[Excerpt from a dataset]
···
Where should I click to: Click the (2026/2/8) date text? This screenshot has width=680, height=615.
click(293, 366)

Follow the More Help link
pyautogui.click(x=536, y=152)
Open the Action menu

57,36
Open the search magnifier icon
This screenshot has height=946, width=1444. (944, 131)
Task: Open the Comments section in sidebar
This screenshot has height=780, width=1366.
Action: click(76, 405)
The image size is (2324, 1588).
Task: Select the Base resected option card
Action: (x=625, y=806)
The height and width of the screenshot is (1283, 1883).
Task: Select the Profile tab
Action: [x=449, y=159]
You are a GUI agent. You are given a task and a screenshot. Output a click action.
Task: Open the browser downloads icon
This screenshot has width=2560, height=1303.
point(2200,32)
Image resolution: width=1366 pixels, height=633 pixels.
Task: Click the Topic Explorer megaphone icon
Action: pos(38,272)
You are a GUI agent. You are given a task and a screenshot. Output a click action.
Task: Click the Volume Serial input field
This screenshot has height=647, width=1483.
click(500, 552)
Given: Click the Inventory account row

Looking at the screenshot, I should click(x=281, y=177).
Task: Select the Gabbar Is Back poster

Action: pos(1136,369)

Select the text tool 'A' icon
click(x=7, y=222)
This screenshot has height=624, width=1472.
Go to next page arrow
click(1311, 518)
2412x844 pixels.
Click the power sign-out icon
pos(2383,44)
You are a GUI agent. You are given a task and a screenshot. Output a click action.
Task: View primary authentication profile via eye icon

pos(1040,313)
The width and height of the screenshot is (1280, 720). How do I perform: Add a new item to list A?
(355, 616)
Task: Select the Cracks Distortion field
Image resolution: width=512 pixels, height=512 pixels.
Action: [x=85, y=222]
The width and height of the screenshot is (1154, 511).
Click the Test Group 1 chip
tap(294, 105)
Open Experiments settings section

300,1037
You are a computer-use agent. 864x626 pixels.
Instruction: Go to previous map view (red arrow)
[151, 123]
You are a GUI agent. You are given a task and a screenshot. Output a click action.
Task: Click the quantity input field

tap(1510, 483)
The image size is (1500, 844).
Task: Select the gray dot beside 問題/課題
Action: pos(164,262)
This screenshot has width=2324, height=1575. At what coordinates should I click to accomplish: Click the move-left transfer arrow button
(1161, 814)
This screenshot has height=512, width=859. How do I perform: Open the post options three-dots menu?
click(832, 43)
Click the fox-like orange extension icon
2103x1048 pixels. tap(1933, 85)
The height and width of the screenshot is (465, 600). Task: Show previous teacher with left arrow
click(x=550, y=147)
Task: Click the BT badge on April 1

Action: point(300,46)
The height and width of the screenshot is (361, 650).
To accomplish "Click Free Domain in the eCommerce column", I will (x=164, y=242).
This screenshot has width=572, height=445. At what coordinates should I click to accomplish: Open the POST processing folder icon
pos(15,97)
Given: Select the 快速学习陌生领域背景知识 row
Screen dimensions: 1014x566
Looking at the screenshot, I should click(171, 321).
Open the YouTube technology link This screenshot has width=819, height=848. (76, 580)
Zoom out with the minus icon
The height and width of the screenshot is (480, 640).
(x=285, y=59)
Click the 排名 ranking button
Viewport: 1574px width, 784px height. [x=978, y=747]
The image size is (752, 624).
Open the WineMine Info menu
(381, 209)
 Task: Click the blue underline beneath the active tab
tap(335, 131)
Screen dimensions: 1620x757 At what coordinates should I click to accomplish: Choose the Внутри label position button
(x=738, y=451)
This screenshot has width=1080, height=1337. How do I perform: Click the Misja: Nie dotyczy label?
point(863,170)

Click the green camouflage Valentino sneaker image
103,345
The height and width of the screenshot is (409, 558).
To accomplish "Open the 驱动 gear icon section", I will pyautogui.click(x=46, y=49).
···
### Stated goal
Write out every line exactly, from the line containing "Open the search magnifier icon" down to the line containing "Action: [x=85, y=222]", both of those lines included.

### Output below
Open the search magnifier icon
This screenshot has height=946, width=1444. (944, 131)
Task: Open the Comments section in sidebar
This screenshot has height=780, width=1366.
Action: click(76, 405)
The image size is (2324, 1588).
Task: Select the Base resected option card
Action: (x=625, y=806)
The height and width of the screenshot is (1283, 1883).
Task: Select the Profile tab
Action: [x=449, y=159]
You are a GUI agent. You are given a task and a screenshot. Output a click action.
Task: Open the browser downloads icon
This screenshot has width=2560, height=1303.
point(2200,32)
Image resolution: width=1366 pixels, height=633 pixels.
Task: Click the Topic Explorer megaphone icon
Action: pos(38,272)
You are a GUI agent. You are given a task and a screenshot. Output a click action.
Task: Click the Volume Serial input field
This screenshot has height=647, width=1483.
click(500, 552)
Given: Click the Inventory account row

Looking at the screenshot, I should click(x=281, y=177).
Task: Select the Gabbar Is Back poster

Action: pos(1136,369)

Select the text tool 'A' icon
click(x=7, y=222)
This screenshot has height=624, width=1472.
Go to next page arrow
click(1311, 518)
2412x844 pixels.
Click the power sign-out icon
pos(2383,44)
You are a GUI agent. You are given a task and a screenshot. Output a click action.
Task: View primary authentication profile via eye icon

pos(1040,313)
The width and height of the screenshot is (1280, 720). How do I perform: Add a new item to list A?
(355, 616)
Task: Select the Cracks Distortion field
Image resolution: width=512 pixels, height=512 pixels.
Action: [x=85, y=222]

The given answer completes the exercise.